- **WHAT THIS TASK INVOLVES**
Find "Click the Dis-Chem store logo" and "You are a computer-use agent. Viewport: 640px" in the records below. Copy the lines holding them and every line between, exactly, and no others.

- **DATA FOR THIS TASK**
Segment Open

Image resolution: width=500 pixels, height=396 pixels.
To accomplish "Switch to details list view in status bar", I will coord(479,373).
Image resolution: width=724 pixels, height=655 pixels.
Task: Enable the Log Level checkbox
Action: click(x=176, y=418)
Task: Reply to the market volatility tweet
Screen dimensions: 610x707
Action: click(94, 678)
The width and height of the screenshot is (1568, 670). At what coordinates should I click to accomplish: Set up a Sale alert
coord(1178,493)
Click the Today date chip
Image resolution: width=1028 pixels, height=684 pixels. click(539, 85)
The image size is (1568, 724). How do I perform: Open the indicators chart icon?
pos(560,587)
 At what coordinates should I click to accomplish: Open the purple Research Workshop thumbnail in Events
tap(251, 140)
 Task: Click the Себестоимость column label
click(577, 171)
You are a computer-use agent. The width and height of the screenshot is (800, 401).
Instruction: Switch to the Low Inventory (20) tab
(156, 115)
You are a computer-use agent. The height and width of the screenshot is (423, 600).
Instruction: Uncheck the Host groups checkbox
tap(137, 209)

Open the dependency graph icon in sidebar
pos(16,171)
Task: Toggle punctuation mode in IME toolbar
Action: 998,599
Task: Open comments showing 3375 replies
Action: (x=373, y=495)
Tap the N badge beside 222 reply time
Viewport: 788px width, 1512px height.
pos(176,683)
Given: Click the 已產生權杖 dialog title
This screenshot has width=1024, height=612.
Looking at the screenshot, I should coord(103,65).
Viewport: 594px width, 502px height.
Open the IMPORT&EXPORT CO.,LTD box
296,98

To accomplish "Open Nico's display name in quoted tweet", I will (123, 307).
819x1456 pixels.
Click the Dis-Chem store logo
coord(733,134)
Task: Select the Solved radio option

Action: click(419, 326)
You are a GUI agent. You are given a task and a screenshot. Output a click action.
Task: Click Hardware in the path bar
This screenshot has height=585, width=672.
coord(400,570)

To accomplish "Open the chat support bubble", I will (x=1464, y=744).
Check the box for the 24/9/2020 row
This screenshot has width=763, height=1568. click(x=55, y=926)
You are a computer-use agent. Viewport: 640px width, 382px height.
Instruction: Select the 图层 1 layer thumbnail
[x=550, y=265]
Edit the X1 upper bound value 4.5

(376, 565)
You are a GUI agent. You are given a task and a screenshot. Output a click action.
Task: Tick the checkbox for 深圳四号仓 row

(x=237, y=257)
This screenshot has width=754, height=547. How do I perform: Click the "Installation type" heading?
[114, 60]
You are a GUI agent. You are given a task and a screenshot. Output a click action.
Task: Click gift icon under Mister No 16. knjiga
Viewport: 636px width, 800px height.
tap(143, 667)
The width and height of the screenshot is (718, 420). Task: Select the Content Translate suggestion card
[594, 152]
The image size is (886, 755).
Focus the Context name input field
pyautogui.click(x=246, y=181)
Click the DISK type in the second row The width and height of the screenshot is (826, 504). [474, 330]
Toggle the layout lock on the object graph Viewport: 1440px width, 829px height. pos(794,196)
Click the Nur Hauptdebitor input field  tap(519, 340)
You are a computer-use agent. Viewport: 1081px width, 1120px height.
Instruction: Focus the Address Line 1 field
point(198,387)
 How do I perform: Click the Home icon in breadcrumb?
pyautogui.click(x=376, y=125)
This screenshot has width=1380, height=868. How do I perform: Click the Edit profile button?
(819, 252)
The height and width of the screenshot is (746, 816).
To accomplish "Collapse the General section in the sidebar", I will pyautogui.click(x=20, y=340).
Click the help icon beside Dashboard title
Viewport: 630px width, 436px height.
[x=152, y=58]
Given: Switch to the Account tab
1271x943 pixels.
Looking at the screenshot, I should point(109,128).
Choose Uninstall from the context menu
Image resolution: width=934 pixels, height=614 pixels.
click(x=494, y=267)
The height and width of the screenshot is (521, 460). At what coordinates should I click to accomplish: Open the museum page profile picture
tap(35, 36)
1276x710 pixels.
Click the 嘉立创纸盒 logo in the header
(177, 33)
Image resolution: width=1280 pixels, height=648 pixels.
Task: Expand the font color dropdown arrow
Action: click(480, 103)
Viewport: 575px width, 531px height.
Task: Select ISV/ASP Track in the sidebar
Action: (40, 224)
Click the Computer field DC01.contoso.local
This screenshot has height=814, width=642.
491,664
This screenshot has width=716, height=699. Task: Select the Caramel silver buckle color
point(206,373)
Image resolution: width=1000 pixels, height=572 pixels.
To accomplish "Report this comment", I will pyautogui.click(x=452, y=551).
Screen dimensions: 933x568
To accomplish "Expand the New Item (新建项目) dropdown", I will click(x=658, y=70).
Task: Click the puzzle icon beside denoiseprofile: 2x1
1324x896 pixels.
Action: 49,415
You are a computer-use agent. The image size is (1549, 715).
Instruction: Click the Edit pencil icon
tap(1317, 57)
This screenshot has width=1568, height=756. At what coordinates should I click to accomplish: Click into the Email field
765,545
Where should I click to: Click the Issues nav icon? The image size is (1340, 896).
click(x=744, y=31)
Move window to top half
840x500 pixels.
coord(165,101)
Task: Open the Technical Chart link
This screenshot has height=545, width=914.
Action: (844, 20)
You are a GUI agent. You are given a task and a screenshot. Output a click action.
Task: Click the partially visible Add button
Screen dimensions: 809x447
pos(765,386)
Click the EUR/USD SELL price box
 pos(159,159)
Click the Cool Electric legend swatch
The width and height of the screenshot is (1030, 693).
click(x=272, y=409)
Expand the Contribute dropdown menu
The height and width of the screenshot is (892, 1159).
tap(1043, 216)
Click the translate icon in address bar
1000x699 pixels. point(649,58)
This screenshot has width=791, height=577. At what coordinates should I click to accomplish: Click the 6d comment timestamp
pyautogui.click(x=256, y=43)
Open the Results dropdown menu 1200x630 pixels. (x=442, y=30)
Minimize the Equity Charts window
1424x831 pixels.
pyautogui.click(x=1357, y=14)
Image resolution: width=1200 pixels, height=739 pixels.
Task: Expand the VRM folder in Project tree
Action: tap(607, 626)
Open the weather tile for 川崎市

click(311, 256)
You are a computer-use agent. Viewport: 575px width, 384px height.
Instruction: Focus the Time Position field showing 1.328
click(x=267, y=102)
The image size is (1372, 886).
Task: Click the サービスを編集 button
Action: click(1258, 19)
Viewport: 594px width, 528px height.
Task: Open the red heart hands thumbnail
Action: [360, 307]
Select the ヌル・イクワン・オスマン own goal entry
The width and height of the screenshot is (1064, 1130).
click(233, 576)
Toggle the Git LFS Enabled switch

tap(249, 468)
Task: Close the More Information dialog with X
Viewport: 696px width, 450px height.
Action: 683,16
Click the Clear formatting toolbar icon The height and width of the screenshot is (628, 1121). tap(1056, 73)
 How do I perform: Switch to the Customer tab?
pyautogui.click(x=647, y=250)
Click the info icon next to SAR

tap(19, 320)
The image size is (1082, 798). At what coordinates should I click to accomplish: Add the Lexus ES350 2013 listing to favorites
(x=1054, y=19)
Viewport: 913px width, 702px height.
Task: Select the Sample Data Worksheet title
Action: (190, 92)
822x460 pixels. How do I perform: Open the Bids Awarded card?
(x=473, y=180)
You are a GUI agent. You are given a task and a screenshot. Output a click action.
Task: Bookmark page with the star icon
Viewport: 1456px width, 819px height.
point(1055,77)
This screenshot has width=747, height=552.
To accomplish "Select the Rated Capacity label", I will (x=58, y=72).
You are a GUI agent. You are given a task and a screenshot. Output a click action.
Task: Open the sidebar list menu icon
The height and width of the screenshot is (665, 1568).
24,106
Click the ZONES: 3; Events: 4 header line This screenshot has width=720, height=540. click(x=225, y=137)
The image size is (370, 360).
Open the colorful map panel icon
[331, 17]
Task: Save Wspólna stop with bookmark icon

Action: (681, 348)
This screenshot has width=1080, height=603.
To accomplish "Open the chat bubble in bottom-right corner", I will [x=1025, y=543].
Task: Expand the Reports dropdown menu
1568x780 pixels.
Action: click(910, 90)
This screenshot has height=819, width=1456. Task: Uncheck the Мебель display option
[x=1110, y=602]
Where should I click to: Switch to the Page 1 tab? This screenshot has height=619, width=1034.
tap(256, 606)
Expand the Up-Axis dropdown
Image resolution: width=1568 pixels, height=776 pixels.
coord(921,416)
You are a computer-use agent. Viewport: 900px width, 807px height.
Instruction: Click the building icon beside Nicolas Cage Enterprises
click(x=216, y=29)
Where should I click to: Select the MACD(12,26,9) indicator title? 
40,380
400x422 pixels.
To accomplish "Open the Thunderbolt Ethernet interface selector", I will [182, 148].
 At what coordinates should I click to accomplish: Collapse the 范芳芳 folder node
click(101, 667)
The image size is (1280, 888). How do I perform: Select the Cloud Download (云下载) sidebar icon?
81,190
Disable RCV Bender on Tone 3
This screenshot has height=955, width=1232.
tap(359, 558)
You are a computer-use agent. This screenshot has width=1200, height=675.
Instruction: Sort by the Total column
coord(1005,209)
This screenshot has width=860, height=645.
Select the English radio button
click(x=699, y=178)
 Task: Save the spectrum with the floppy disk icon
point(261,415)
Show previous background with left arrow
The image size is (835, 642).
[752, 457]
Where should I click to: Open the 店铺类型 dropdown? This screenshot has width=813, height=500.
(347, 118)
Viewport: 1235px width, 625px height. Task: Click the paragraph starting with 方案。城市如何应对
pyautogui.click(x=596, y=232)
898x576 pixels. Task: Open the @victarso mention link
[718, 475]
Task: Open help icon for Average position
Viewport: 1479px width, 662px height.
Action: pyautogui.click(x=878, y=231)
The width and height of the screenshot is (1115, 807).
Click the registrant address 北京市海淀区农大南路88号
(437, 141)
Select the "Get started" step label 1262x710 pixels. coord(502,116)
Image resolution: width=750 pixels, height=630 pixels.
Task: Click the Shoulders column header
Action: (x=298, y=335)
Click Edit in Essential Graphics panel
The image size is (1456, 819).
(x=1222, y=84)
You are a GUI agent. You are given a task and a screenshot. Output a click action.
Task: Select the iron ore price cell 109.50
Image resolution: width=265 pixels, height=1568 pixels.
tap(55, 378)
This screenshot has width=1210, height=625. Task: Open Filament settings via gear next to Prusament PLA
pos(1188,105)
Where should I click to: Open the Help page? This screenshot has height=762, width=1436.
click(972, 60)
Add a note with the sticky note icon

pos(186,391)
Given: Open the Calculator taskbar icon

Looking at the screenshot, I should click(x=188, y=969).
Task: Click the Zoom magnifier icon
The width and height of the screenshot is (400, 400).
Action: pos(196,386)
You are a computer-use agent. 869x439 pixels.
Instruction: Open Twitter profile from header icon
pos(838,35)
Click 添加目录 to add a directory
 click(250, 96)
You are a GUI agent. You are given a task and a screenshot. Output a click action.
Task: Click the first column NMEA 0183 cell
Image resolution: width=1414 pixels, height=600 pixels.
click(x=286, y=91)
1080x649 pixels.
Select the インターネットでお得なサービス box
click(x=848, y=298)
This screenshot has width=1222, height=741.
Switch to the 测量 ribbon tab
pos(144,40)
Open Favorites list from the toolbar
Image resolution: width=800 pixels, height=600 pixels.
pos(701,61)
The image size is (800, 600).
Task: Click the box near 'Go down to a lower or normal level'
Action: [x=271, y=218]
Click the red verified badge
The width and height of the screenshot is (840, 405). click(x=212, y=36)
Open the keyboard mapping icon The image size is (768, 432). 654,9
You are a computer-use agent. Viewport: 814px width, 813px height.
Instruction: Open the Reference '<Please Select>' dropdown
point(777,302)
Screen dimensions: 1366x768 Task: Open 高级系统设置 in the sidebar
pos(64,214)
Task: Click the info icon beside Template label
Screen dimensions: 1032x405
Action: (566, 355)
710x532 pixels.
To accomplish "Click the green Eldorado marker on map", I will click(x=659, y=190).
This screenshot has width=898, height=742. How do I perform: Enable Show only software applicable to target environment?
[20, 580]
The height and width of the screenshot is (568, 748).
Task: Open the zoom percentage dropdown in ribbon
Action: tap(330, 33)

Segment Closed

- **RESPONSE TO THE EXERCISE**
Click the Dis-Chem store logo
coord(733,134)
Task: Select the Solved radio option

Action: click(419, 326)
You are a GUI agent. You are given a task and a screenshot. Output a click action.
Task: Click Hardware in the path bar
This screenshot has height=585, width=672.
coord(400,570)

To accomplish "Open the chat support bubble", I will (x=1464, y=744).
Check the box for the 24/9/2020 row
This screenshot has width=763, height=1568. click(x=55, y=926)
You are a computer-use agent. Viewport: 640px width, 382px height.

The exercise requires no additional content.